_Given passage_:

• • • • • • •

Dion Green lives in Dayton, Ohio. His world has been turned upside down. In May, the Ku Klux Klan came to town, spewing hatred directed at people like Dion. Counter-protesters dwarfed those there for the Klan rally, but such open hatred was shocking.
Later that same week, Dayton was hit by a total of 12 devastating tornadoes. One came right through Dion’s neighborhood, tearing the roof off of his house. Blue tarps cover roofs and missing siding on houses not yet repaired. Pieces of insulation from a neighborhood school are still on Dion’s property, and his house is not yet completely repaired.
Two weeks ago, another disaster struck. This was the kind that cannot be fixed. Dion’s family was celebrating a birthday when a gunman appeared and shots were fired. Dion’s fiancé tried to run but fell. So she played dead as the shooter stepped over her. A bullet hit Dion’s father. Dion, who had been getting tacos just a few feet away, held his father until he died.
In his grieving, Green said he wondered what he and his city did to deserve this. “I have questions for the person up above,” he said.
Dion Green voiced what countless people have felt. When we face suffering and tragedy – as we all do at some point – there is that question of why. Why did this happen to such a good person? How could something so awful, so horrific happen? Why do innocent people have to suffer?
“Why do bad things happen to good people?” was one of the questions that showed up in the sermon suggestion box. It is a question that people have been asking from the beginning of time. In fact, this may be the most difficult question of faith.
Last week a mother and little boy came up to our front door and rang the doorbell. Susan spotted them as they were coming down the street. “Jehovah’s Witnesses!” she said. Sure enough, she was right.
This boy was at most 7 years old. He wore a tie and had a little hat on. He was as cute and as sharp as he could be. And he was the one who did most of the talking. “Do you ever wonder why God allows so many disasters in the world?” he asked.
I said, “I actually wonder about that a lot.” I probably overstated how much I wondered about it, but I did have this sermon and this question in mind. And then he read a verse from the book of Job. I remembered the gist of it and looked it up in the New World translation – the Jehovah’s Witnesses translation of the Bible. It was Job 34:10: “So listen to me, you men of understanding: it is unthinkable for the true God to act wickedly, for the Almighty to do wrong!”

• • • • • • •

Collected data

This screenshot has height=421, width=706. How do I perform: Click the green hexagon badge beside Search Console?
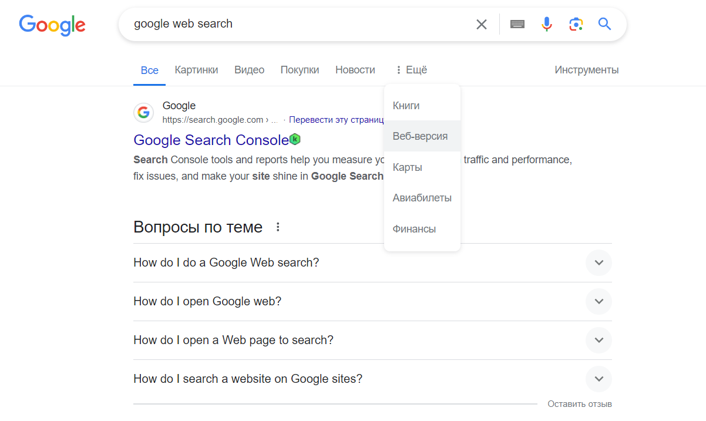(295, 139)
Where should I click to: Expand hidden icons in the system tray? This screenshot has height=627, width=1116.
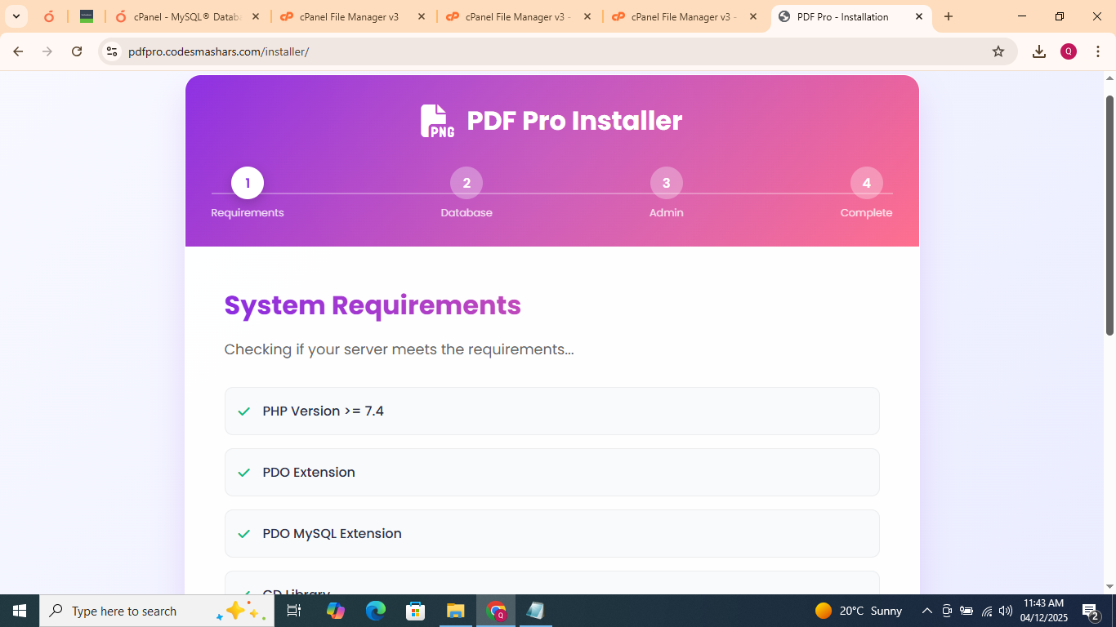[926, 611]
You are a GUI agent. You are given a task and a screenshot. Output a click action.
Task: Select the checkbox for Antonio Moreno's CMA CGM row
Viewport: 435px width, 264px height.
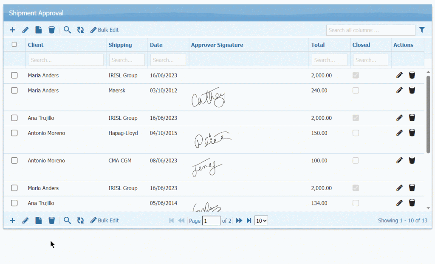click(14, 160)
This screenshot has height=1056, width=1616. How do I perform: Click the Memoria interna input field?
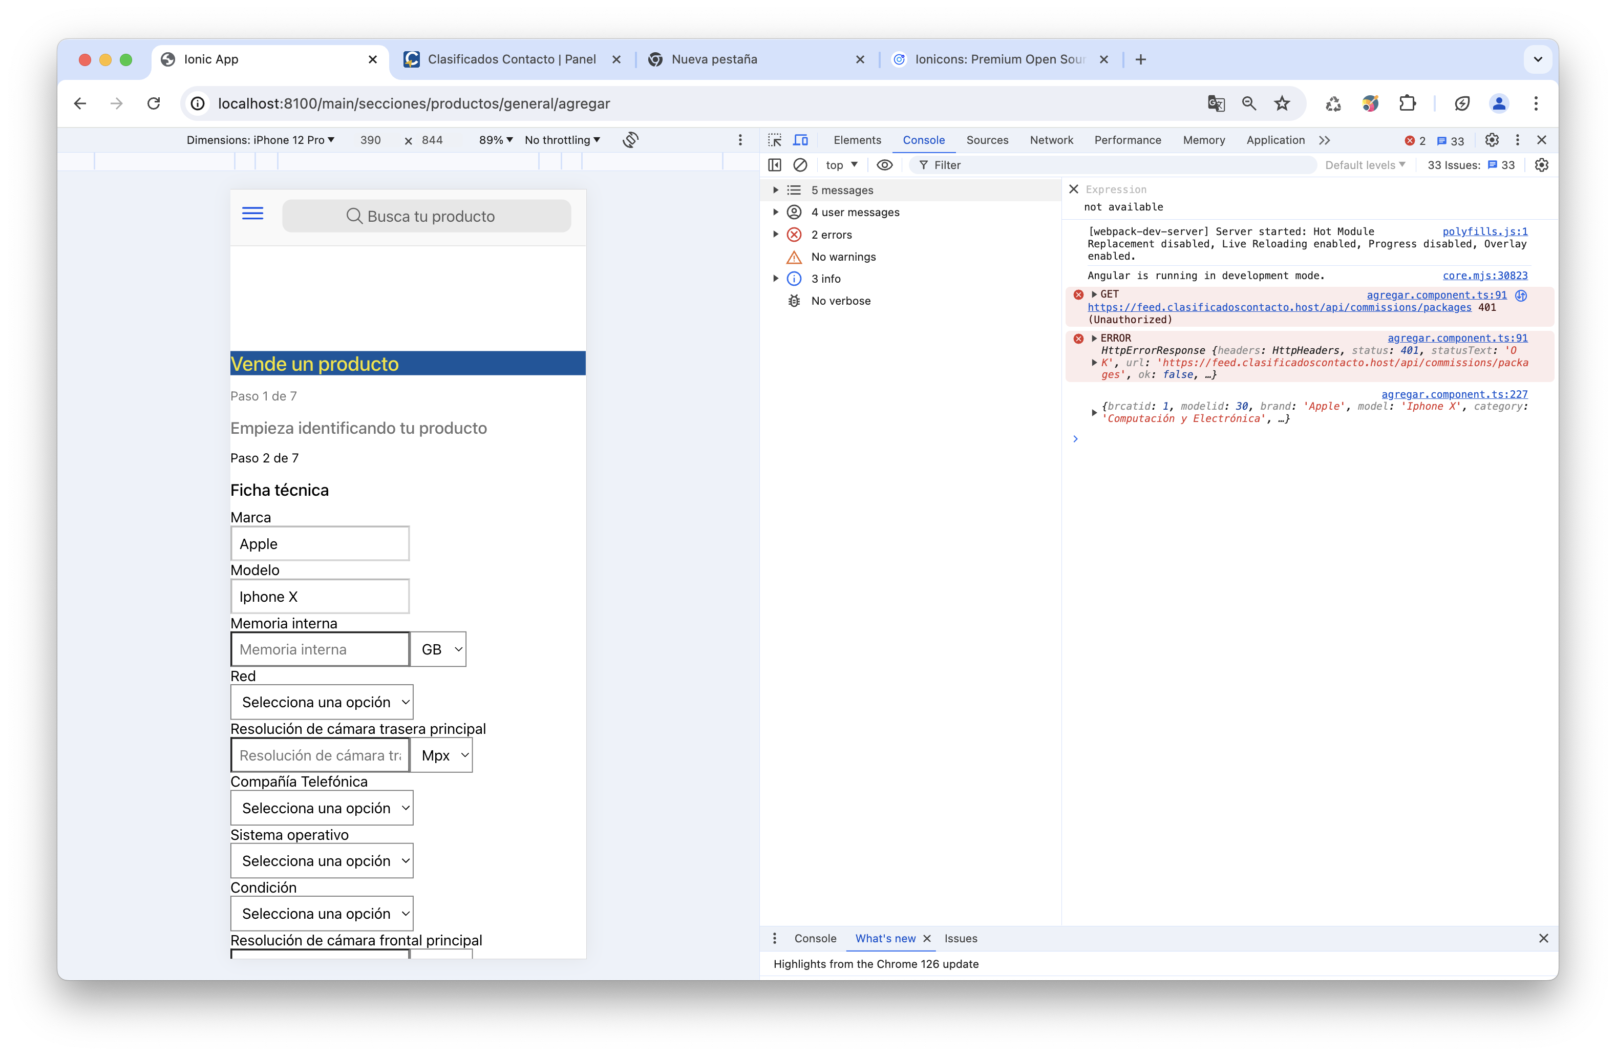(320, 649)
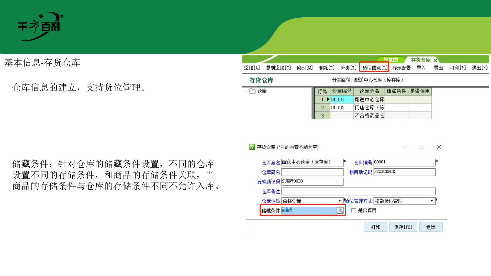Expand the 仓库性质 dropdown

pyautogui.click(x=339, y=201)
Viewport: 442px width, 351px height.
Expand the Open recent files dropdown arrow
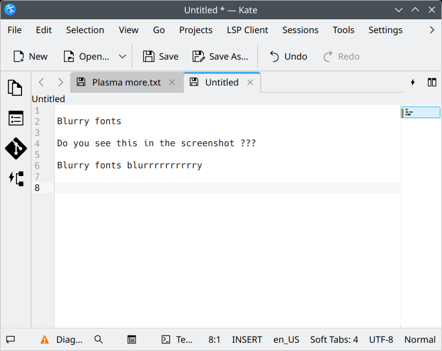[123, 56]
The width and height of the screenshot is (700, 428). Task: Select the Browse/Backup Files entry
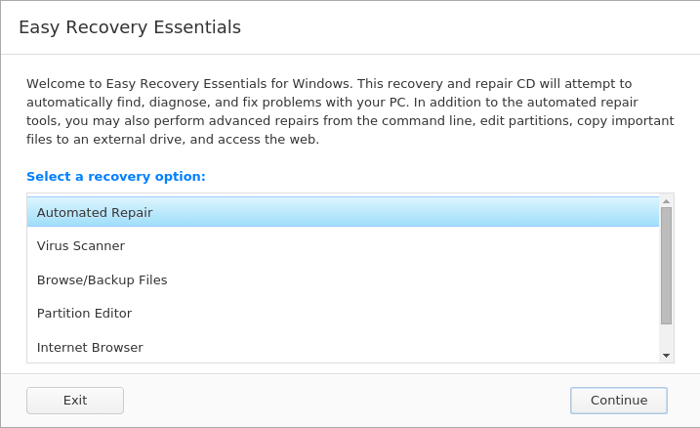343,279
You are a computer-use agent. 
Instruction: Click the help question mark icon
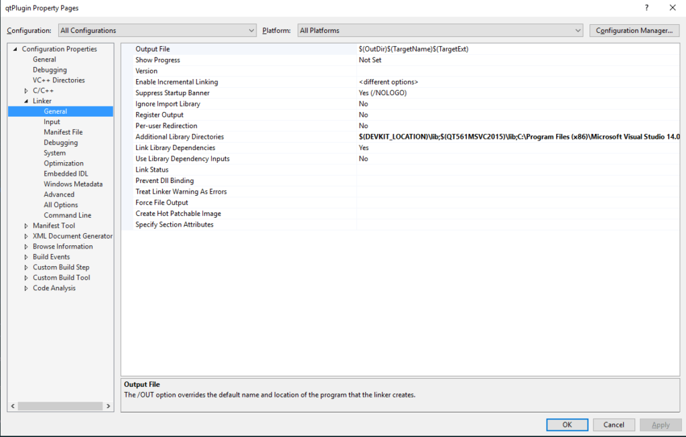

• • • • • • •

_Set tasks_:
A – Set down the sermon word for word, starting at "Later that same" and ending at "until he died.".
B – Extract the lines of the collected data word for word, starting at the beginning of the records and ending at the line containing "click(14, 160)". Leave out the pictures.

_Exercise solutions_:
A –
Later that same week, Dayton was hit by a total of 12 devastating tornadoes. One came right through Dion’s neighborhood, tearing the roof off of his house. Blue tarps cover roofs and missing siding on houses not yet repaired. Pieces of insulation from a neighborhood school are still on Dion’s property, and his house is not yet completely repaired.
Two weeks ago, another disaster struck. This was the kind that cannot be fixed. Dion’s family was celebrating a birthday when a gunman appeared and shots were fired. Dion’s fiancé tried to run but fell. So she played dead as the shooter stepped over her. A bullet hit Dion’s father. Dion, who had been getting tacos just a few feet away, held his father until he died.

B –
This screenshot has height=421, width=706. How do I perform: Click the green hexagon badge beside Search Console?
(295, 139)
Where should I click to: Expand hidden icons in the system tray? This screenshot has height=627, width=1116.
[926, 611]
You are a GUI agent. You are given a task and a screenshot. Output a click action.
Task: Select the checkbox for Antonio Moreno's CMA CGM row
Viewport: 435px width, 264px height.
click(14, 160)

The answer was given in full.